El Maestro paladeó el jugo que tanto le gustaba y les contó una historia que había vivido de joven en su monasterio.
– Caminaban dos monjes de regreso hacia su morada cuando les sorprendió la noche. Se habían demorado bendiciendo al hijo recién nacido de una pareja de campesinos que también les pidieron que bendijeran su casa y su rebaño. Los monjes lo hicieron de buen grado y compartieron un chupito de sake con la joven pareja. El marido, de joven, había practicado en un monasterio y continuaba la meditación junto con su mujer, en la mañana y en la noche.
– ¿Chupito, Maestro? – preguntó con malicia Sergei. ¿No serían unos vasos de sake y por eso los monjes se retrasaron?
– Serían, Sergei, serían. Como los vasos que te bebiste la otra tarde cuando fuiste a llevar un remedio a la viuda de Nanking.
– Me lo había dado el monje enfermero, Maestro.
– Otro día hablaremos de los males de la viuda, liebre bastarda, y de los remedios que le procuras porque, bueno está atender a los enfermos, pero regresar casi al alba saltando el muro del monasterio, ya me dirás, Sergei.
– Era para no despertar a los monjes, Alma noble.

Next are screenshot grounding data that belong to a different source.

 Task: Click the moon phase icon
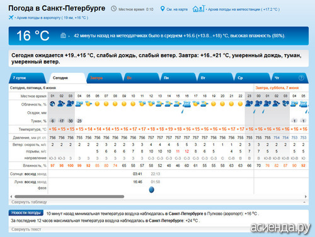[x=151, y=190]
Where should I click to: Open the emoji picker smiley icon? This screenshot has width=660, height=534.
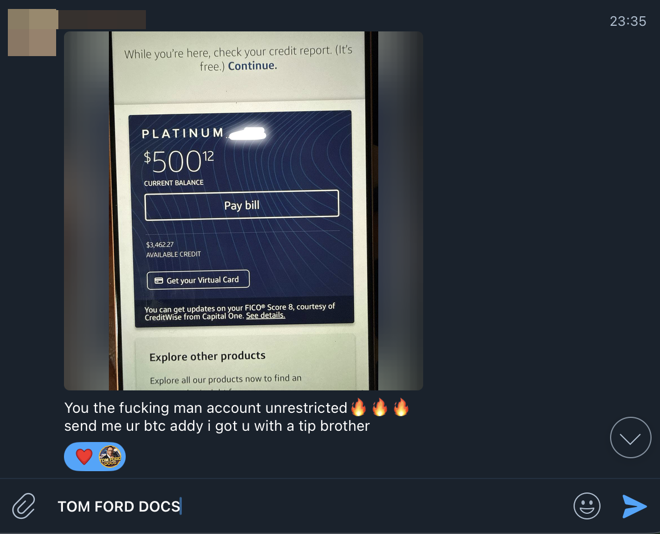(587, 506)
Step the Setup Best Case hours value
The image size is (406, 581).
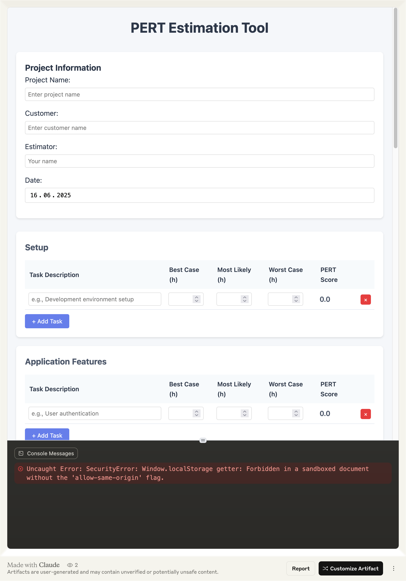pos(196,299)

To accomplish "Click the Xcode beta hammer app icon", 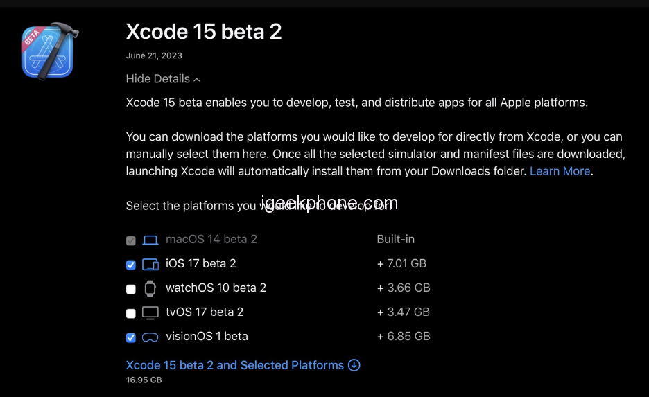I will point(49,51).
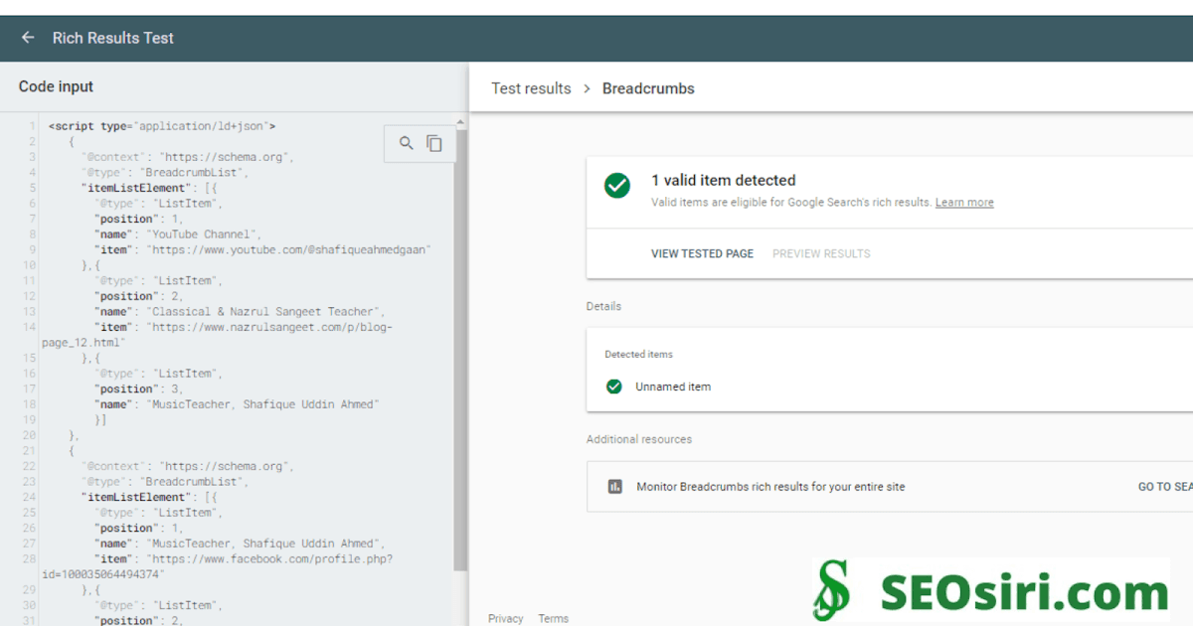Click VIEW TESTED PAGE
This screenshot has width=1193, height=626.
click(702, 253)
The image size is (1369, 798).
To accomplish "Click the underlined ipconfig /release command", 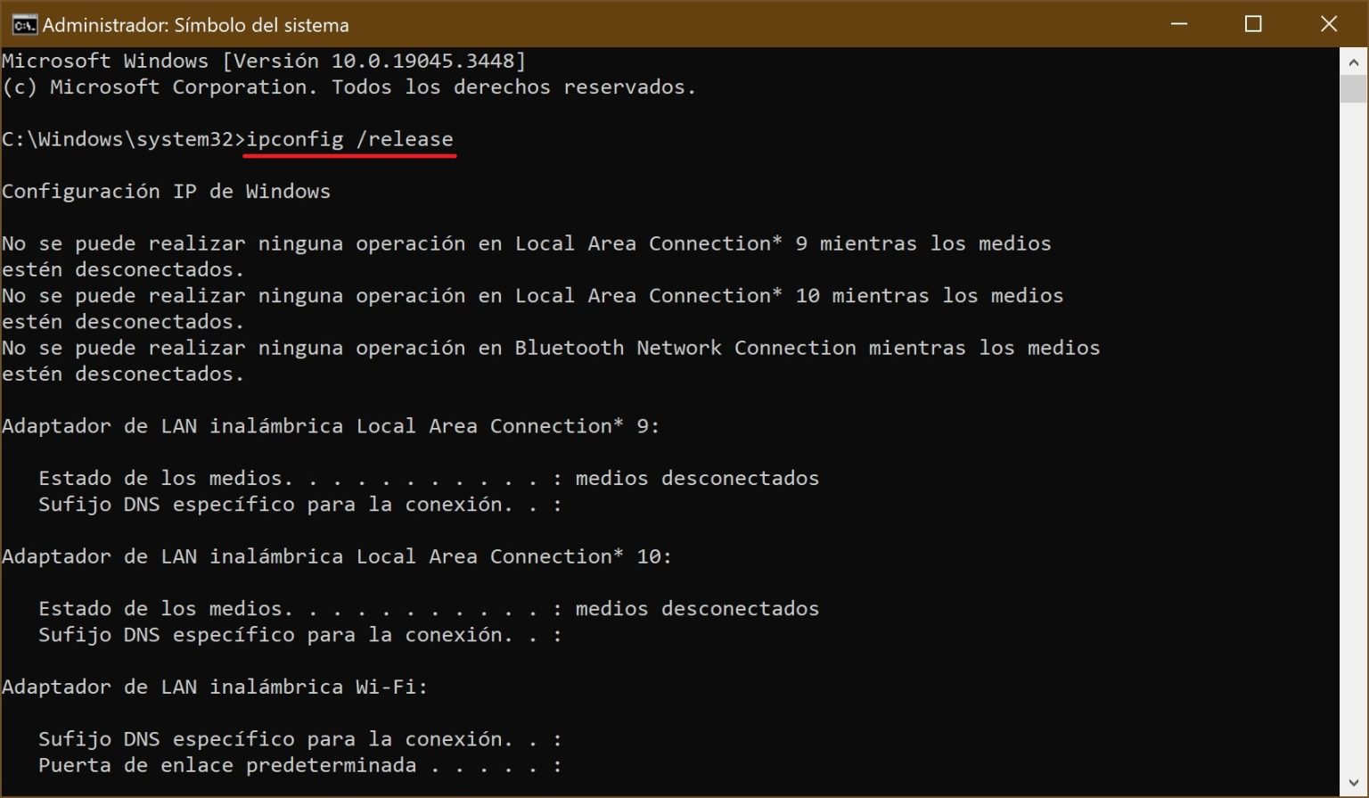I will tap(349, 139).
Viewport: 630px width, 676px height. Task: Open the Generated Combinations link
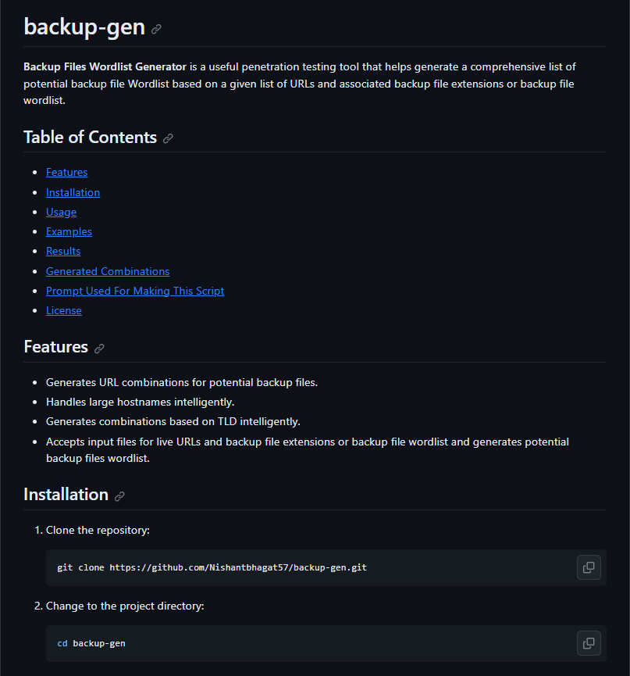click(108, 271)
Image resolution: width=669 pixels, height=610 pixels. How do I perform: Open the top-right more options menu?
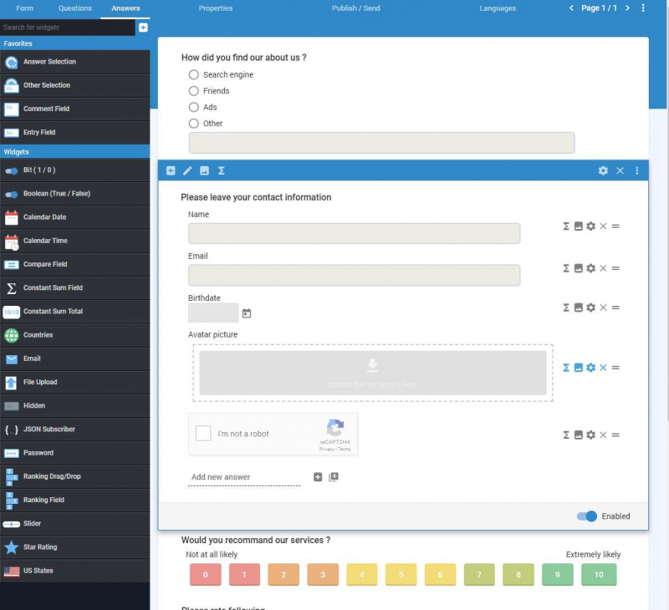point(643,8)
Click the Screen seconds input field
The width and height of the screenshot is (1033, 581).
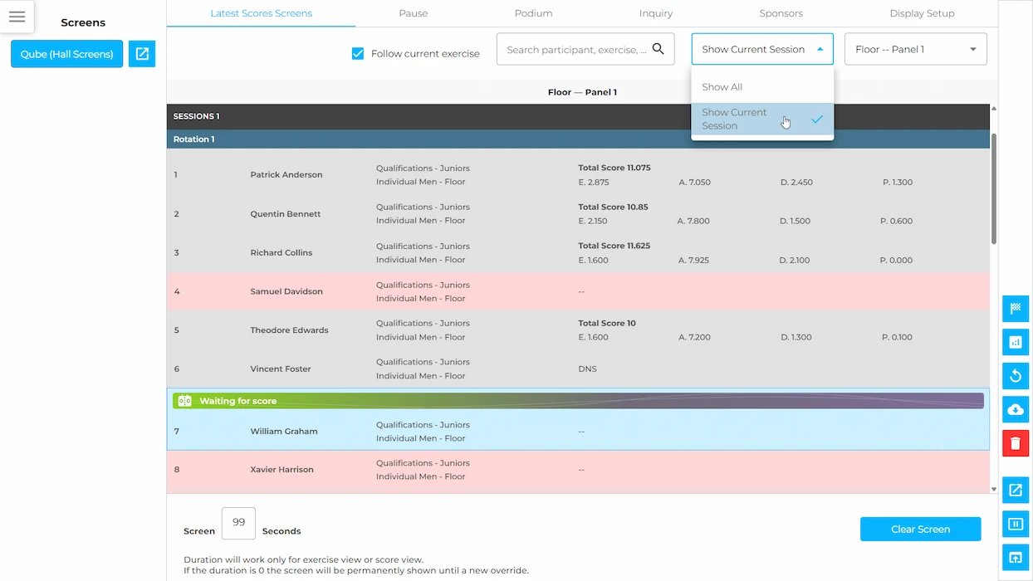239,523
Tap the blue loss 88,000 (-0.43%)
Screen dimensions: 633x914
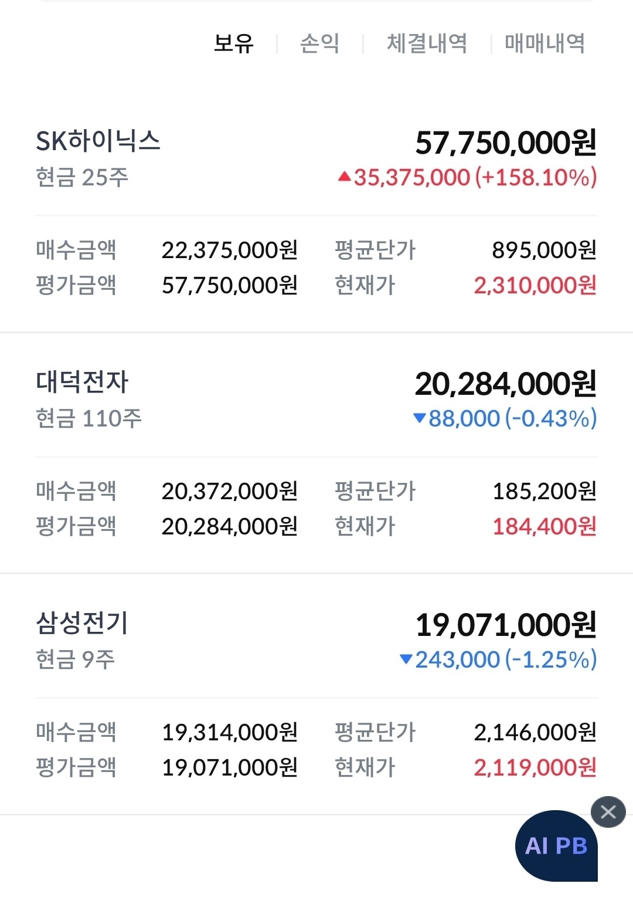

– Ya, pero no tienes por qué saltar encima de los rododendros. Eso es que traes más de un chupito. Bien. El caso es que uno de los monjes era ciego y lo guiaba su compañero, más joven y aguerrido. «No temas, hermano, agárrate a mi brazo y yo te guiaré con los ojos bien abiertos para protegerte contra los demonios del bosque», le dijo muy resuelto. Cuando se adentraron en el bosque, una serie de ruidos y una extraña presencia paralizó los pies del joven monje que no acertó a decir palabra. «¿Qué sucede, hermano – preguntó el monje ciego -, has enmudecido? Siento tu mano paralizada en mi brazo.» El joven, lleno de fuerza y con una vista excelente, no podía articular palabra por el terror que le invadía ante las sombras envolventes y la furia que imaginaba en los árboles frondosos. Entonces, el monje ciego, agarró por el brazo con gentileza a su amigo y le dijo «No temas, yo te guiaré. Apóyate en mí y procura cerrar tus ojos.»
– ¡Un ciego guía a otro ciego! – espetó Sergei.
– No – dijo sonriendo Ting Chang – un despierto conduce a un vidente cegado por el miedo.
– El caso -prosiguió el Maestro -, es que una especie de monstruo se alzaba en medio del sendero y el joven monje bien lo veía pues no se fiaba del ciego. Crispado por el terror se aferraba con las dos manos al brazo del monje ciego, pero éste caminaba con paso firme y sin miedo alguno. El monstruo se alzó para devorarlos, pero el monje ciego, como no lo veía, avanzó por el camino del medio y condujo al joven pálido y con la boca seca hasta la entrada del monasterio.
– ¡Menudo corte le debió dar al joven al verse conducido por el brazo ante los demás monjes! – exclamó Sergei.
– Nada de eso. Cuando hubieron cruzado el bosque, el monje ciego soltó el brazo del joven y se apoyó en el suyo con toda tranquilidad y afecto.